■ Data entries
►
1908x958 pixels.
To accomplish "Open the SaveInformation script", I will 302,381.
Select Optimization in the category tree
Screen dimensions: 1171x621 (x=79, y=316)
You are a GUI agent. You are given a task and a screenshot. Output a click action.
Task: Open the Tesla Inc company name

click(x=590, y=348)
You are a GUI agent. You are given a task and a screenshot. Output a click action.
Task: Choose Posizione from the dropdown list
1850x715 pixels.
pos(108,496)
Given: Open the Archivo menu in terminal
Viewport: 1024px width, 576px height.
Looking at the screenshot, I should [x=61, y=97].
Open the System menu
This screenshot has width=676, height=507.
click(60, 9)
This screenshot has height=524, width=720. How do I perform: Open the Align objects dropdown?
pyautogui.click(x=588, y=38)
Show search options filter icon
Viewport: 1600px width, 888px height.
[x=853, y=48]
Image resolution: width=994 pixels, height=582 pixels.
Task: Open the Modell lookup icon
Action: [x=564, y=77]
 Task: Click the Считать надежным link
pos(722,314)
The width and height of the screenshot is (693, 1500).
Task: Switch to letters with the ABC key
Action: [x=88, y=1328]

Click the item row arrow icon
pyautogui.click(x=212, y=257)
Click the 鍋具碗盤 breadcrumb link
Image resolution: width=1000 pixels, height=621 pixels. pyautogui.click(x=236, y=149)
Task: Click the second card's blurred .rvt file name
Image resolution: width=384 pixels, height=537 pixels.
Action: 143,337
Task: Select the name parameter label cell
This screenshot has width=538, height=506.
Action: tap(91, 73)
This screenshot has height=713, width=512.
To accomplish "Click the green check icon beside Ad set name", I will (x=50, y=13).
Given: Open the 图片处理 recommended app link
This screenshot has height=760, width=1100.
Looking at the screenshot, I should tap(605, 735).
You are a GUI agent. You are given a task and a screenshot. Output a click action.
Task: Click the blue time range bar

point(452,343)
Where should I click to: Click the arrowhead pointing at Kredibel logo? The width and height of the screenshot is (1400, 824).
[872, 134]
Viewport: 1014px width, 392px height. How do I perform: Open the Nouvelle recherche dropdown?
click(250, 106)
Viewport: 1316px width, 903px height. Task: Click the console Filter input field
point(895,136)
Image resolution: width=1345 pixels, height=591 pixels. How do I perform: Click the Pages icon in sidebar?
◄
■ ACTIVITY
Each line that includes the word "accomplish" counts once; report how many such lines the entries have, and nothing else.

■ RESPONSE FOR THIS EXERCISE
2